-- begin Page text --

The S3 repository plugin adds support for using AWS S3 as a repository for {ref}/modules-snapshots.html[Snapshot/Restore].

If you are looking for a hosted solution of Elasticsearch on AWS, please visit http://www.elastic.co/cloud.

Installation

This plugin can be installed using the plugin manager:

sudo bin/elasticsearch-plugin install repository-s3

The plugin must be installed on every node in the cluster, and each node must be restarted after installation.

This plugin can be downloaded for offline install from {plugin_url}/repository-s3/repository-s3-{version}.zip.

Removal

The plugin can be removed with the following command:

sudo bin/elasticsearch-plugin remove repository-s3

The node must be stopped before removing the plugin.

Getting Started

The plugin provides a repository type named s3 which may be used when creating a repository. The repository defaults to using ECS IAM Role or EC2 IAM Role credentials for authentication. The only mandatory setting is the bucket name:

PUT _snapshot/my_s3_repository
{
  "type": "s3",
  "settings": {
    "bucket": "my_bucket"
  }
}

Client Settings

The client that you use to connect to S3 has a number of settings available. The settings have the form s3.client.CLIENT_NAME.SETTING_NAME. By default, s3 repositories use a client named default, but this can be modified using the repository setting client. For example:

PUT _snapshot/my_s3_repository
{
  "type": "s3",
  "settings": {
    "bucket": "my_bucket",
    "client": "my_alternate_client"
  }
}

Most client settings can be added to the elasticsearch.yml configuration file with the exception of the secure settings, which you add to the {es} keystore. For more information about creating and updating the {es} keystore, see {ref}/secure-settings.html[Secure settings].

-- end Page text --
-- begin Data segment --

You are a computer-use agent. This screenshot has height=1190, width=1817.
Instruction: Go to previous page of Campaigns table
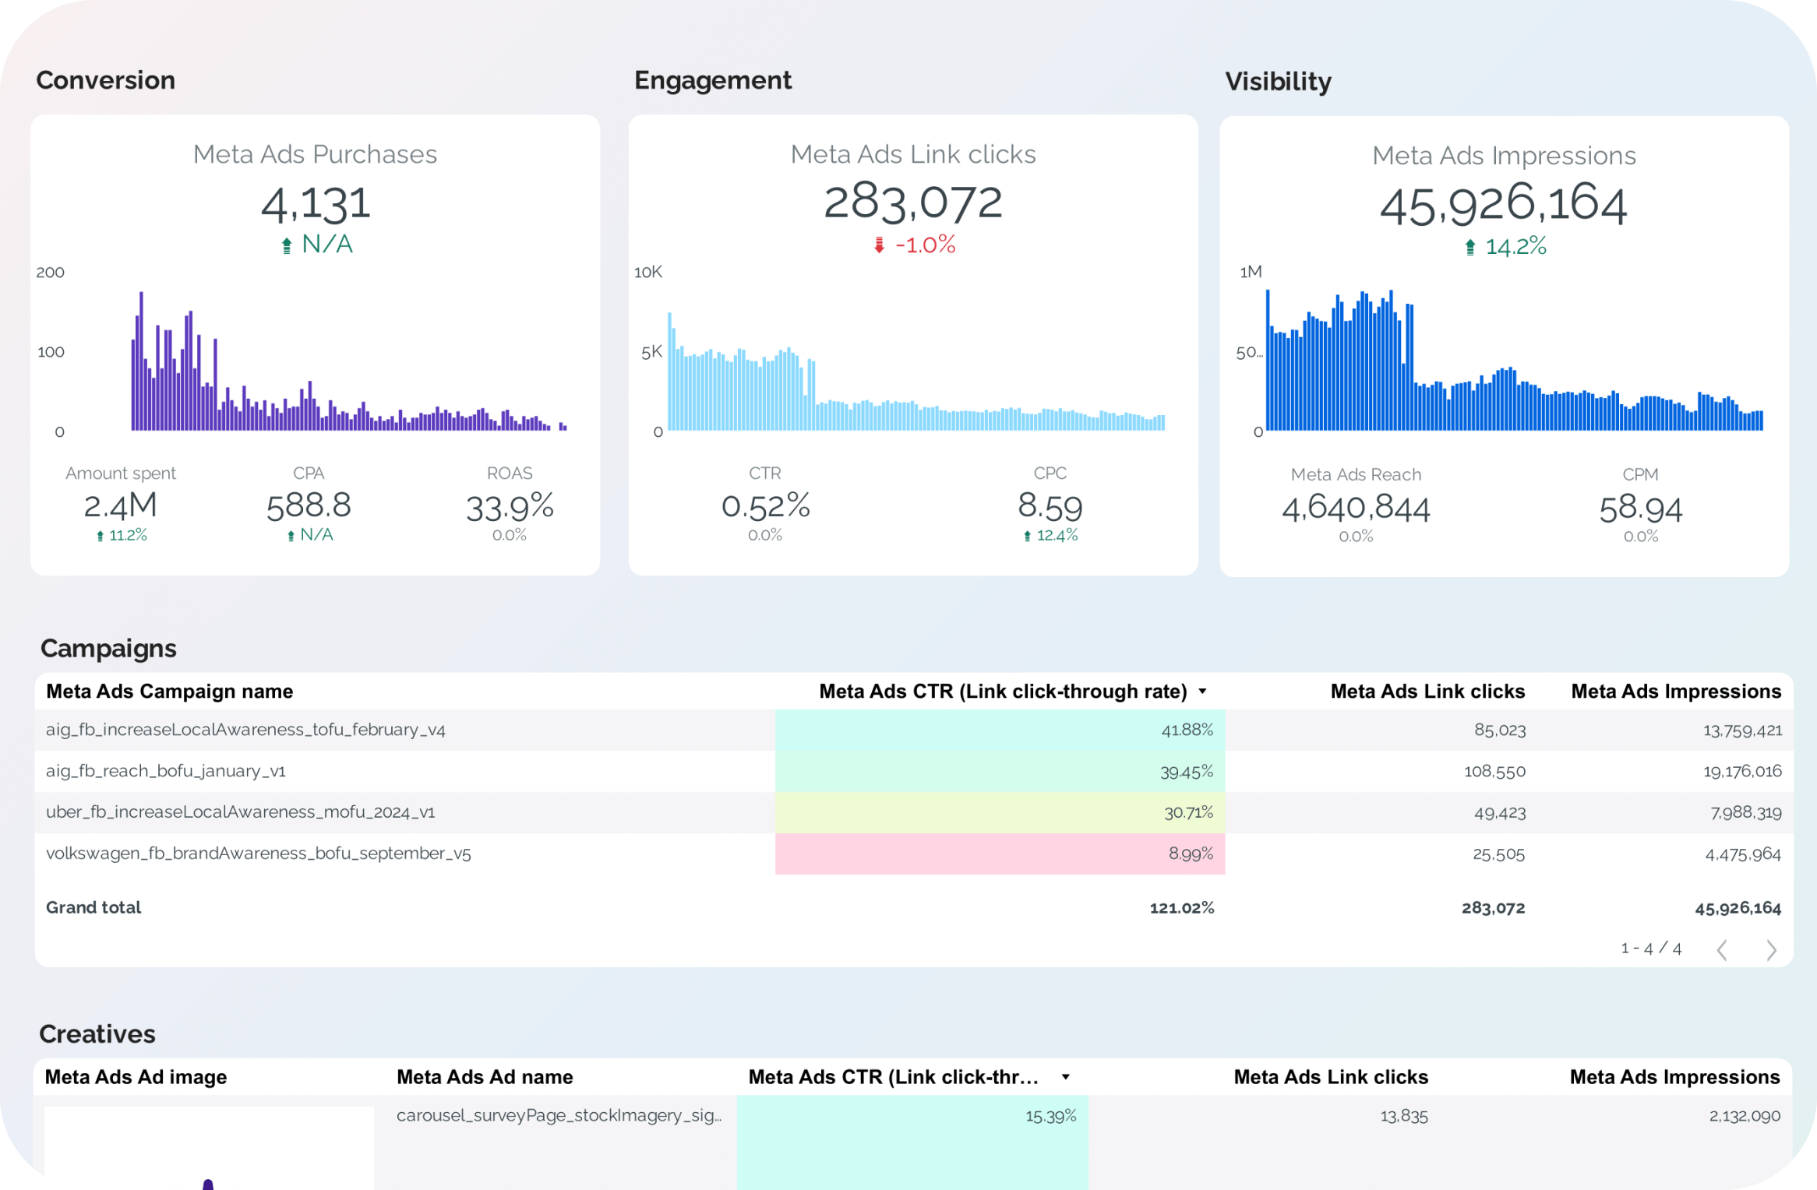pyautogui.click(x=1723, y=949)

-- end Data segment --

■ **Complete the following**
1. List every section heading in the S3 repository plugin page.
2. According to the S3 repository plugin page, what is the only mandatory setting when creating an s3 repository?
3. Resume the S3 repository plugin page, picking up after its final sentence.

■ **Expected responses**
1.
Installation
Removal
Getting Started
Client Settings

2. The bucket name.

3.
For example, before you start the node, run these commands to add AWS access key settings to the keystore:

bin/elasticsearch-keystore add s3.client.default.access_key
bin/elasticsearch-keystore add s3.client.default.secret_key

All client secure settings of this plugin are {ref}/secure-settings.html#reloadable-secure-settings[reloadable]. After you reload the settings, the internal s3 clients, used to transfer the snapshot contents, will utilize the latest settings from the keystore. Any existing s3 repositories, as well as any newly created ones, will pick up the new values stored in the keystore.

Note
In-progress snapshot/restore tasks will not be preempted by a reload of the client’s secure settings. The task will complete using the client as it was built when the operation started.

The following list contains the available client settings. Those that must be stored in the keystore are marked as "secure" and are reloadable; the other settings belong in the elasticsearch.yml file.

access_key ({ref}/secure-settings.html[Secure])

An S3 access key. The secret_key setting must also be specified.

secret_key ({ref}/secure-settings.html[Secure])

An S3 secret key. The access_key setting must also be specified.

session_token

An S3 session token. The access_key and secret_key settings must also be specified. (Secure)

endpoint

The S3 service endpoint to connect to. This defaults to s3.amazonaws.com but the AWS documentation lists alternative S3 endpoints. If you are using an S3-compatible service then you should set this to the service’s endpoint.

protocol

The protocol to use to connect to S3. Valid values are either http or https. Defaults to https.

proxy.host

The host name of a proxy to connect to S3 through.

proxy.port

The port of a proxy to connect to S3 through.

proxy.username ({ref}/secure-settings.html[Secure])

The username to connect to the proxy.host with.

proxy.password ({ref}/secure-settings.html[Secure])

The password to connect to the proxy.host with.

read_timeout

The socket timeout for connecting to S3. The value should specify the unit. For example, a value of 5s specifies a 5 second timeout. The default value is 50 seconds.

max_retries

The number of retries to use when an S3 request fails. The default value is 3.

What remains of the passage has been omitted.